%%

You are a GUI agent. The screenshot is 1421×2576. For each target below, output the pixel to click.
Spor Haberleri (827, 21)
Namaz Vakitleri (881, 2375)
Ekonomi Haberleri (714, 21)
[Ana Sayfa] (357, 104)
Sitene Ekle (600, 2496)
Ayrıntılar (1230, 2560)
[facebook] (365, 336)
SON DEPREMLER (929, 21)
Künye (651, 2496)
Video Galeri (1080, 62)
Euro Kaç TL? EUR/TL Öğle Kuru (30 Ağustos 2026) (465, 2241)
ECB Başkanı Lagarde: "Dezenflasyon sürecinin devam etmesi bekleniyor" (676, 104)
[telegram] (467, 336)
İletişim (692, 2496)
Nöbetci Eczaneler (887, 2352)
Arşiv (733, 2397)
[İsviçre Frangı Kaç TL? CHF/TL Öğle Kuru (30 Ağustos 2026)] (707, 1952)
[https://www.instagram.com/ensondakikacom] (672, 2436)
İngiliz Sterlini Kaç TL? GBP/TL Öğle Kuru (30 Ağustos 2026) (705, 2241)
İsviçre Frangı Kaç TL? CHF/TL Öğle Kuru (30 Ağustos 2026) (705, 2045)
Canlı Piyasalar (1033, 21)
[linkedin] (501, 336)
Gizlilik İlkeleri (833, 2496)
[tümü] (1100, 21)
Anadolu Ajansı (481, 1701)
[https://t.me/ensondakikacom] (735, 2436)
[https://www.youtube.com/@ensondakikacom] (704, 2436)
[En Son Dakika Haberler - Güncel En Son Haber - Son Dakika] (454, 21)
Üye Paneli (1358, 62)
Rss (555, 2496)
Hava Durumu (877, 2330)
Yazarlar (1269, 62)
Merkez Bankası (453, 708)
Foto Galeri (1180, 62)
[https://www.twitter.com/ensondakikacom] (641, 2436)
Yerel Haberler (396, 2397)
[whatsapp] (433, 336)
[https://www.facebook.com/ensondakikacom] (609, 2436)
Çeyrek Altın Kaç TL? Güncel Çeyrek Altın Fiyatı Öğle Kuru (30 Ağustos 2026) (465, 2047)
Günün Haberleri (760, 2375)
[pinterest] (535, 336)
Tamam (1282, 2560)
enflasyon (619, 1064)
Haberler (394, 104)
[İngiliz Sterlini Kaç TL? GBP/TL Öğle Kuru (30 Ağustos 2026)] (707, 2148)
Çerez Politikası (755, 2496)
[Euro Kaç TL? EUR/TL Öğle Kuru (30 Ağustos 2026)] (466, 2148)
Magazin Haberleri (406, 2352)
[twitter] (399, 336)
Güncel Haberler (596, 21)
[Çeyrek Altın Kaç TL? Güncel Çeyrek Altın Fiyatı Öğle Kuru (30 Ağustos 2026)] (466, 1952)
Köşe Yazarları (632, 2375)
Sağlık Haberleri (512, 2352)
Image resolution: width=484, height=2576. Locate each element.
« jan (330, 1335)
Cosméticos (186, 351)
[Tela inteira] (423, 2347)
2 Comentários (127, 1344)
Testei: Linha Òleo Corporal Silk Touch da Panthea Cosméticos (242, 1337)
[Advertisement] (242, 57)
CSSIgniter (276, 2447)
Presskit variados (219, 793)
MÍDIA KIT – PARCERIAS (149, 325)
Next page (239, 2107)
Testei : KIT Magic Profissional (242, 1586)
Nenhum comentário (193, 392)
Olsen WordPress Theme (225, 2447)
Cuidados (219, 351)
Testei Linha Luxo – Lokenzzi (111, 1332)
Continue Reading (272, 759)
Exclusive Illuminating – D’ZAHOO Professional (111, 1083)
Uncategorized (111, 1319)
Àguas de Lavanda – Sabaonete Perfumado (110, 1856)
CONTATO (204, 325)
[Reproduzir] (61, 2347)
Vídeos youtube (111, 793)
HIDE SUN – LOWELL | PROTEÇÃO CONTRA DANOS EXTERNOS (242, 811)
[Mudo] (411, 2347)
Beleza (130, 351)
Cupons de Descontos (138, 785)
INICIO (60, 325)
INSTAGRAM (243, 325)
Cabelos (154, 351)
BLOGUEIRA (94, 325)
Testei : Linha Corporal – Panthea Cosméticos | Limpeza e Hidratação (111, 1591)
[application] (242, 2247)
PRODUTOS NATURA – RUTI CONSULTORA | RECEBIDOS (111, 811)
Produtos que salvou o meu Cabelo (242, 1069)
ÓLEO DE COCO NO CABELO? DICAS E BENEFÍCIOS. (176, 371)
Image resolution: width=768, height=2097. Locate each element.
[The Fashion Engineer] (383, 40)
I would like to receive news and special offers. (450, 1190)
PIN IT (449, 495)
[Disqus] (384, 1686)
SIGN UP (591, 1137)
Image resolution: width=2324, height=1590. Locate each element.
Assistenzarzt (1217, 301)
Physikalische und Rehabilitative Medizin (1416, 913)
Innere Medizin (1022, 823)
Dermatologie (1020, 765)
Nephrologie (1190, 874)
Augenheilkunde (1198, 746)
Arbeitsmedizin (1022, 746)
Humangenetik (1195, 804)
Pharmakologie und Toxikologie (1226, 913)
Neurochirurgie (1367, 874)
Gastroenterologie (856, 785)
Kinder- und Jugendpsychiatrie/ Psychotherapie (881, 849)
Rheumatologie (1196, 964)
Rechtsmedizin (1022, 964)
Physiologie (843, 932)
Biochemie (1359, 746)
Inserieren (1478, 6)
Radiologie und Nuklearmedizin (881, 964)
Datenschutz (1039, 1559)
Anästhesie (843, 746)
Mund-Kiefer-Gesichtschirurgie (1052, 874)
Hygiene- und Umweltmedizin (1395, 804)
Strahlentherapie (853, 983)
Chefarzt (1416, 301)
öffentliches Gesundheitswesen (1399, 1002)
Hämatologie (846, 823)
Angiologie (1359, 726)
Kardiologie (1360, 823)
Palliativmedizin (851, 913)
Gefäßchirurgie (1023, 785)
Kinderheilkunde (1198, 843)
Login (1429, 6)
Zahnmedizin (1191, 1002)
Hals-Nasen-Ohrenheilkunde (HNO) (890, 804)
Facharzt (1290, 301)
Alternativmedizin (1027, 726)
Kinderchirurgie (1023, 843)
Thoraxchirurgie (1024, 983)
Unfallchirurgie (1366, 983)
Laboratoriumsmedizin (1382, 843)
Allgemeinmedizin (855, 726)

%%

Up to and including the line that holds "[https://www.youtube.com/@ensondakikacom] (704, 2436)", reproduce the records above exactly from their first line, and give nothing else.

§ Worked solution:
You are a GUI agent. The screenshot is 1421×2576. For each target below, output the pixel to click.
Spor Haberleri (827, 21)
Namaz Vakitleri (881, 2375)
Ekonomi Haberleri (714, 21)
[Ana Sayfa] (357, 104)
Sitene Ekle (600, 2496)
Ayrıntılar (1230, 2560)
[facebook] (365, 336)
SON DEPREMLER (929, 21)
Künye (651, 2496)
Video Galeri (1080, 62)
Euro Kaç TL? EUR/TL Öğle Kuru (30 Ağustos 2026) (465, 2241)
ECB Başkanı Lagarde: "Dezenflasyon sürecinin devam etmesi bekleniyor" (676, 104)
[telegram] (467, 336)
İletişim (692, 2496)
Nöbetci Eczaneler (887, 2352)
Arşiv (733, 2397)
[İsviçre Frangı Kaç TL? CHF/TL Öğle Kuru (30 Ağustos 2026)] (707, 1952)
[https://www.instagram.com/ensondakikacom] (672, 2436)
İngiliz Sterlini Kaç TL? GBP/TL Öğle Kuru (30 Ağustos 2026) (705, 2241)
İsviçre Frangı Kaç TL? CHF/TL Öğle Kuru (30 Ağustos 2026) (705, 2045)
Canlı Piyasalar (1033, 21)
[linkedin] (501, 336)
Gizlilik İlkeleri (833, 2496)
[tümü] (1100, 21)
Anadolu Ajansı (481, 1701)
[https://t.me/ensondakikacom] (735, 2436)
[https://www.youtube.com/@ensondakikacom] (704, 2436)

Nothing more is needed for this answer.